__Task prompt__:
The records that follow must be repeated exactly as they stand.

__Stored records__:
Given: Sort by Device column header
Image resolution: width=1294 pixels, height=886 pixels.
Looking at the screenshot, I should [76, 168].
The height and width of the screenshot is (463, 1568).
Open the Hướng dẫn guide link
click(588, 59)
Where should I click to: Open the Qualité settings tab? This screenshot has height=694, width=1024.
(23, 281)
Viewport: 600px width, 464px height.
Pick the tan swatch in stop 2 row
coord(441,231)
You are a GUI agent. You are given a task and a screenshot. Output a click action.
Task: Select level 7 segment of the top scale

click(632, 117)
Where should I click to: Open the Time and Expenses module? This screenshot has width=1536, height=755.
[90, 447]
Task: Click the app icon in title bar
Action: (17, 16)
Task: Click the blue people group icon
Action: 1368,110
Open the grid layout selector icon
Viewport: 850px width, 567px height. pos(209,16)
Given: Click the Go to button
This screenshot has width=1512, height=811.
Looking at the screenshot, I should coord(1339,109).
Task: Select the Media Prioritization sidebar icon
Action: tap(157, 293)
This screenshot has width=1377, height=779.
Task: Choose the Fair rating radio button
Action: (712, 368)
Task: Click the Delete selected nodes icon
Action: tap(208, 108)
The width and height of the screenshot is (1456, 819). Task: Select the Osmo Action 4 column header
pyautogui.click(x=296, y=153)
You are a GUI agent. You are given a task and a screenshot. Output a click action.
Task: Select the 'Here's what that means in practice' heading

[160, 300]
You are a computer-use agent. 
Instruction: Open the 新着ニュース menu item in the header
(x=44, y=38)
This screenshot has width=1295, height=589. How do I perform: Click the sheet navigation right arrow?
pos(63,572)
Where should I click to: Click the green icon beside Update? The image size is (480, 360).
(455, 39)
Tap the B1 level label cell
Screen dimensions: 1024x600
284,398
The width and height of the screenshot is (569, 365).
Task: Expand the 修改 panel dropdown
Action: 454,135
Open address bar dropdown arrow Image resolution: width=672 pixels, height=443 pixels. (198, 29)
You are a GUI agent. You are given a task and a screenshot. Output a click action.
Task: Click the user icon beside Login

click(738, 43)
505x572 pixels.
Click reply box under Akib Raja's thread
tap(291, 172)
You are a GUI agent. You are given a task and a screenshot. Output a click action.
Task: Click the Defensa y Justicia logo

__Result below__:
Given: Sort by Device column header
Image resolution: width=1294 pixels, height=886 pixels.
Looking at the screenshot, I should [76, 168].
The height and width of the screenshot is (463, 1568).
Open the Hướng dẫn guide link
click(588, 59)
Where should I click to: Open the Qualité settings tab? This screenshot has height=694, width=1024.
(23, 281)
Viewport: 600px width, 464px height.
Pick the tan swatch in stop 2 row
coord(441,231)
You are a GUI agent. You are given a task and a screenshot. Output a click action.
Task: Select level 7 segment of the top scale

click(632, 117)
Where should I click to: Open the Time and Expenses module? This screenshot has width=1536, height=755.
[90, 447]
Task: Click the app icon in title bar
Action: (17, 16)
Task: Click the blue people group icon
Action: 1368,110
Open the grid layout selector icon
Viewport: 850px width, 567px height. pos(209,16)
Given: Click the Go to button
This screenshot has width=1512, height=811.
Looking at the screenshot, I should coord(1339,109).
Task: Select the Media Prioritization sidebar icon
Action: tap(157, 293)
This screenshot has width=1377, height=779.
Task: Choose the Fair rating radio button
Action: (712, 368)
Task: Click the Delete selected nodes icon
Action: tap(208, 108)
The width and height of the screenshot is (1456, 819). Task: Select the Osmo Action 4 column header
pyautogui.click(x=296, y=153)
You are a GUI agent. You are given a task and a screenshot. Output a click action.
Task: Select the 'Here's what that means in practice' heading

[160, 300]
You are a computer-use agent. 
Instruction: Open the 新着ニュース menu item in the header
(x=44, y=38)
This screenshot has width=1295, height=589. How do I perform: Click the sheet navigation right arrow?
pos(63,572)
Where should I click to: Click the green icon beside Update? The image size is (480, 360).
(455, 39)
Tap the B1 level label cell
Screen dimensions: 1024x600
284,398
The width and height of the screenshot is (569, 365).
Task: Expand the 修改 panel dropdown
Action: 454,135
Open address bar dropdown arrow Image resolution: width=672 pixels, height=443 pixels. (198, 29)
You are a GUI agent. You are given a task and a screenshot. Output a click action.
Task: Click the user icon beside Login

click(738, 43)
505x572 pixels.
Click reply box under Akib Raja's thread
tap(291, 172)
You are a GUI agent. You are given a task and a screenshot. Output a click action.
Task: Click the Defensa y Justicia logo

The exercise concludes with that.